The pair finished 13th overall at the 51st Texas Water Safari, but instead of paddling to the finish line, they walked.

"I had tremendous downturn of energy. I was 90 percent sure I was going to pull out," said Slaten, 48, who finished his fourth competition. "I never had such a hard start."

Competitors arrived to the Seadrift pier Monday without sleep and with a feeling of discomfort, but, overall, were glad they completed the 260-mile race.

Slaten and Drost finished the competition at 2:27 p.m., while John Bugge and Megan Yeager arrived at 11:46 a.m.

Bugge, 62, who resides in Luling, finished for the 34th time, but enjoyed the journey this time around. He said during the late hours, Yeager needed to rest so she can be prepared to finish the race.

"My girlfriend, Megan, is becoming much better as a paddler," Bugge said. "She's a real trooper. We did so well because we worked as a team."

Yeager agreed.

"We had such an awesome second day," she said. "We just took really good care of ourselves, and it paid off."

Dawn Bugge, 45, co-captain and daughter of John, said she cries every year he completes the race. She said she looks forward to the race every year because she wants to contribute to his success.

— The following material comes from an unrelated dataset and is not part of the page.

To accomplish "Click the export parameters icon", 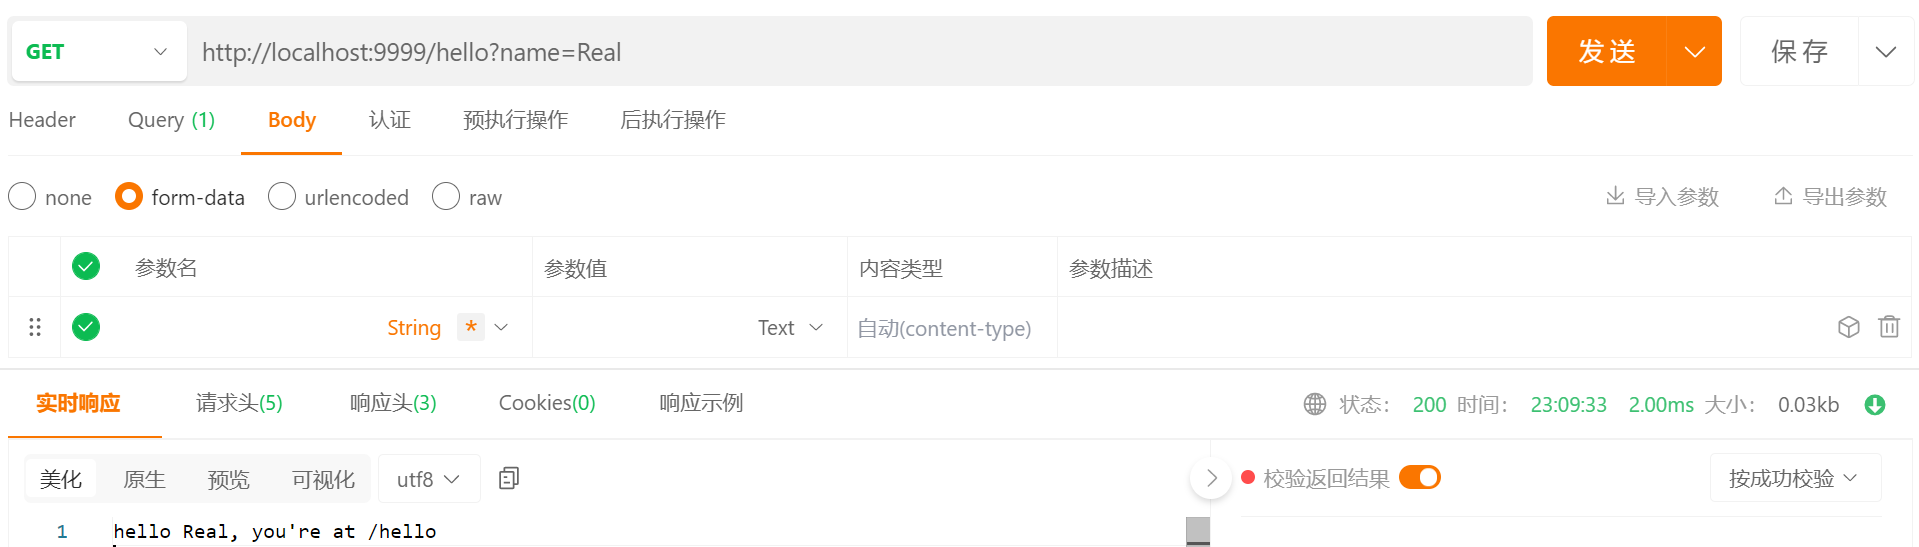I will [x=1782, y=196].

"I want to be their supporter, not their hindrance." Dawn said. "Every year, I'm more proud. I don't imagine him not ever doing it."

At 12:46 p.m., Darryl Jiral, 50, arrived at the pier. He was on a three-person boat that also included his 21-year-old daughter, Kaitlin.

"My dad has been doing this since I was 7," said Kaitlin Jiral. "I love this race. Usually, I'm just a team captain."

Training every weekend and traveling down river for 40 miles, Kaitlin Jiral said she saw the highs and lows of the trip.

"No one was talking (at one point)," she said. "Everyone has a bug for this, and now I do, too."

As for Bugge, he said he planned to greet all the racers who paddled to the finish line. He said he wants to congratulate the finishers for overcoming challenges to complete the journey.

"We know how special and difficult it is," he said.